## 選讀文本
英文摘要 |
因應日本實施裁判員參審制度將屆10週年,本文檢視其成立之背景、基礎理念,並探討裁判員參審制度之現狀、評析及課題。起初,人們對不具備法律知識的市民以裁判員與補充裁判員身份組成刑事審判之合議制感到不安。在專業法官適度的引導下,於重罪案件的刑事第一審審判中,裁判員與補充裁判員的合議制之評決等制度被認為具有發揮一定的功能。從注重裁判員參審的角度來看,不得在控訴審及上告審(第二審、第三審上訴審)時,否定裁判員之判決。然而,從公正審判為首的角度來看,控訴審及上告審不可避免地會糾正其事實判斷和量刑判斷中的任何誤認或偏差。本研究介紹在控訴審及上告審中放棄自判之案例,並顯示其判斷之妥當性。未來課題將是減少裁判員與補充裁判員退出的比率。

## 所附資料

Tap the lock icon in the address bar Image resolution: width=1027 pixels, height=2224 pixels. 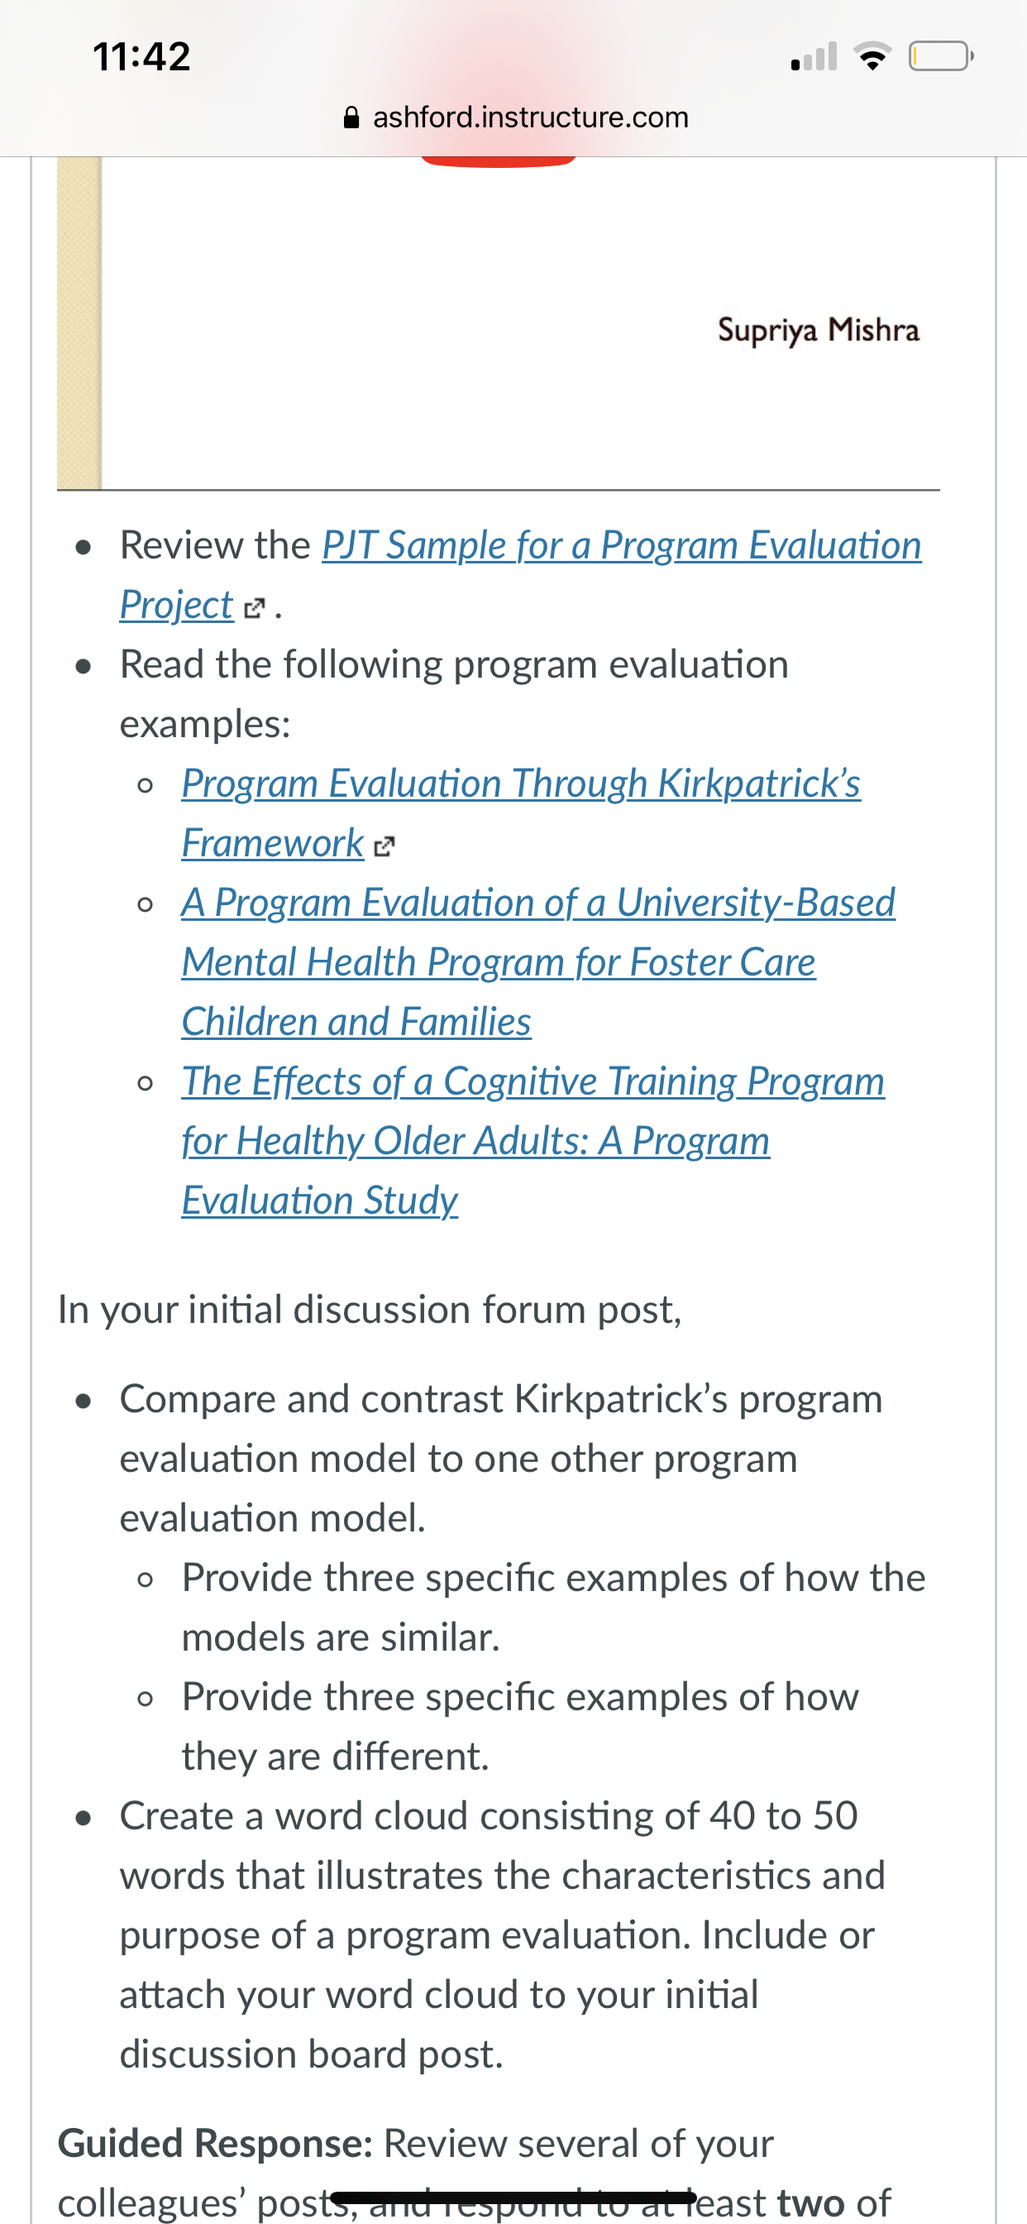[351, 117]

## 問題說明
根據選讀文本回答：
(a) 日本實施裁判員參審制度將屆幾週年？
(b) 起初人們對什麼感到不安？
(c) 文中提出的未來課題是什麼？
請僅依據選讀文本作答。

## 完整解答
(a) 將屆10週年。
(b) 對不具備法律知識的市民以裁判員與補充裁判員身份組成刑事審判之合議制感到不安。
(c) 減少裁判員與補充裁判員退出的比率。